> Apply what you read:
[1] According to the article about the EFL chairman's letter, how much money does the EFL say its clubs need to survive a season with fans barred from games?
[2] Reproduce word for word the passage of the article about the EFL chairman's letter that begins at the words "UK government's treatment" and stops after the words "Parry has said.".
---- Page extract
UK government's treatment of clubs 'galling' and 'deeply unfair', says EFL chairman


FILE PHOTO: Soccer Football - League Two - Carlisle United v Crewe Alexandra - Brunton Park, Carlisle, Britain - October 12, 2019 Rick Parry, the new EFL Chief Executive (L) in the stands Action Images/Paul Burrows

(Reuters) - Football clubs in England are being at best being ignored and at worst victimised by the UK government during the COVID-19 pandemic, English Football League (EFL) chairman Rick Parry has said.

Parry made the comments in a letter to Oliver Dowden, the Secretary of State for Digital, Culture, Media and Sport. A copy of the letter has been sent to all 72 of the EFL's clubs, who make up the three divisions below the Premier League, and was first reported by the Times on Wednesday.

Describing EFL clubs as on the brink of a financial precipice, Parry said that the football-loving public would judge the Conservative government on how many teams had survived when the pandemic subsided.

"For some reason, football is being regarded as a peculiarly undeserving case and... we are at best being ignored by a government that doesn't understand our national sport and at worst being victimised by it," Parry wrote.

The EFL has said it needs 250 million pounds if its clubs are to survive a season where fans are barred from attending games, but the government has so far insisted the top-flight Premier League come to the EFL's aid.

"It is clear that top-flight clubs are also feeling the effects of the pandemic, particularly the loss of gate revenue, and may not be in a position to provide the level of support that is required," the letter added.

"Therefore, the onus remains on you to remedy the situation rather than thinking of it as 'job done'. After all, it is the government that is currently preventing fans from going to games not the Premier League.

"The government's response to the crisis engulfing football is particularly galling when compared with the comparative generosity being extended to other areas of your portfolio — for example, the 1.5 billion pound funding package to the arts sector alone.

"Yet at the same time, football is told to support itself and its clubs have to play behind closed doors.

"Certainly, those communities that are inextricably linked to their local team will never forgive (the government) if their beloved football clubs are driven into extinction."
--------
---- Supplied information
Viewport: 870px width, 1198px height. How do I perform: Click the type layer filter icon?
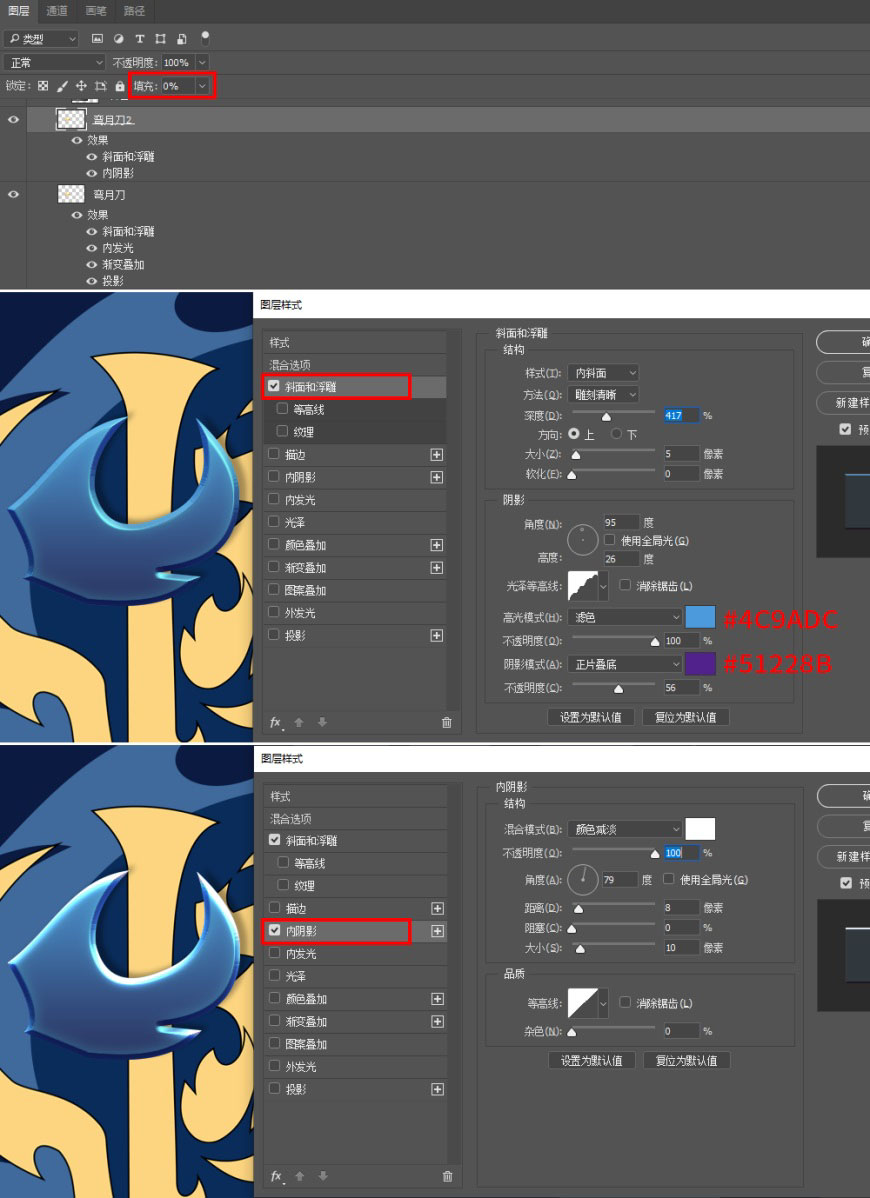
--------
> Answers per task:
[1] 250 million pounds.

[2]
UK government's treatment of clubs 'galling' and 'deeply unfair', says EFL chairman


FILE PHOTO: Soccer Football - League Two - Carlisle United v Crewe Alexandra - Brunton Park, Carlisle, Britain - October 12, 2019 Rick Parry, the new EFL Chief Executive (L) in the stands Action Images/Paul Burrows

(Reuters) - Football clubs in England are being at best being ignored and at worst victimised by the UK government during the COVID-19 pandemic, English Football League (EFL) chairman Rick Parry has said.